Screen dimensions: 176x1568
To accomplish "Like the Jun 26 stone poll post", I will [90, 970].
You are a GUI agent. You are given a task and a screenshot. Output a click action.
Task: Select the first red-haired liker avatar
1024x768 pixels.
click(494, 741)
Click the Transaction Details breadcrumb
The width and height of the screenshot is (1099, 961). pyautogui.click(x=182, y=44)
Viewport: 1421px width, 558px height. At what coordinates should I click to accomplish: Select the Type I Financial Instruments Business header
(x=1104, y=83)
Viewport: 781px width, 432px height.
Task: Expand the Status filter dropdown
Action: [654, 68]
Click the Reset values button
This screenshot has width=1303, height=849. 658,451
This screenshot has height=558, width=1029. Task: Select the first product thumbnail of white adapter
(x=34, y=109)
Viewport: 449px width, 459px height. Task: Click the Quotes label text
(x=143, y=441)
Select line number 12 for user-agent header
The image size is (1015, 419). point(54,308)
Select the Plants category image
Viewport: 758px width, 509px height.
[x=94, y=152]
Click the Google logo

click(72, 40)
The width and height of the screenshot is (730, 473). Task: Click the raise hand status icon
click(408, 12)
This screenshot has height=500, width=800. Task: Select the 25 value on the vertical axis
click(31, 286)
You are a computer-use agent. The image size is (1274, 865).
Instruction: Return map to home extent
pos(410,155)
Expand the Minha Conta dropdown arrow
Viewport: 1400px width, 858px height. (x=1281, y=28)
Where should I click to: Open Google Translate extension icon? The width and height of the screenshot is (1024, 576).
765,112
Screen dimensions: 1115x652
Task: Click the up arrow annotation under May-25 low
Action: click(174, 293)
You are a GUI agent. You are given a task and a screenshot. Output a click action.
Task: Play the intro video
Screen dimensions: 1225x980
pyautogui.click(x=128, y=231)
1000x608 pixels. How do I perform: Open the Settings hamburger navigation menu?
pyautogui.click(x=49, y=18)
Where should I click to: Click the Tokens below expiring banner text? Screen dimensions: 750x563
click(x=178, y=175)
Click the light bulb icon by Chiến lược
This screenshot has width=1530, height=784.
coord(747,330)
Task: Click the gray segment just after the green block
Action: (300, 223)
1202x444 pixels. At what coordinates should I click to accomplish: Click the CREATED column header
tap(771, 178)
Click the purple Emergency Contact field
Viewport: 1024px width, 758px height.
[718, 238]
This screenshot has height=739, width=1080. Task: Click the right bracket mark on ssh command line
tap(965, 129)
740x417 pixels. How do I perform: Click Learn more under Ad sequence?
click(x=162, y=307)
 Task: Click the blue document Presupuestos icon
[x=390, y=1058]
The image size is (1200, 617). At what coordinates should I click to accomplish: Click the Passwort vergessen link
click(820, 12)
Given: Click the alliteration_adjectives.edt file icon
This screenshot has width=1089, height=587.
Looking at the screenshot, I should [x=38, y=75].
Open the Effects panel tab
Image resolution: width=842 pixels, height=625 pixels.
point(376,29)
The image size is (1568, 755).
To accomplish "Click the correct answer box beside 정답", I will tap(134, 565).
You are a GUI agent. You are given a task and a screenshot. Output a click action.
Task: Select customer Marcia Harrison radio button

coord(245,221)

━━━━━━━━━━━━━━━━━━━━━━━━━━━━━━

What is expected ->
Could you set down, word for word, only the lines above from the line with "Click the Transaction Details breadcrumb" to the line with "Select the Plants category image", including both?

Task answer ->
Click the Transaction Details breadcrumb
The width and height of the screenshot is (1099, 961). pyautogui.click(x=182, y=44)
Viewport: 1421px width, 558px height. At what coordinates should I click to accomplish: Select the Type I Financial Instruments Business header
(x=1104, y=83)
Viewport: 781px width, 432px height.
Task: Expand the Status filter dropdown
Action: [654, 68]
Click the Reset values button
This screenshot has width=1303, height=849. 658,451
This screenshot has height=558, width=1029. Task: Select the first product thumbnail of white adapter
(x=34, y=109)
Viewport: 449px width, 459px height. Task: Click the Quotes label text
(x=143, y=441)
Select line number 12 for user-agent header
The image size is (1015, 419). point(54,308)
Select the Plants category image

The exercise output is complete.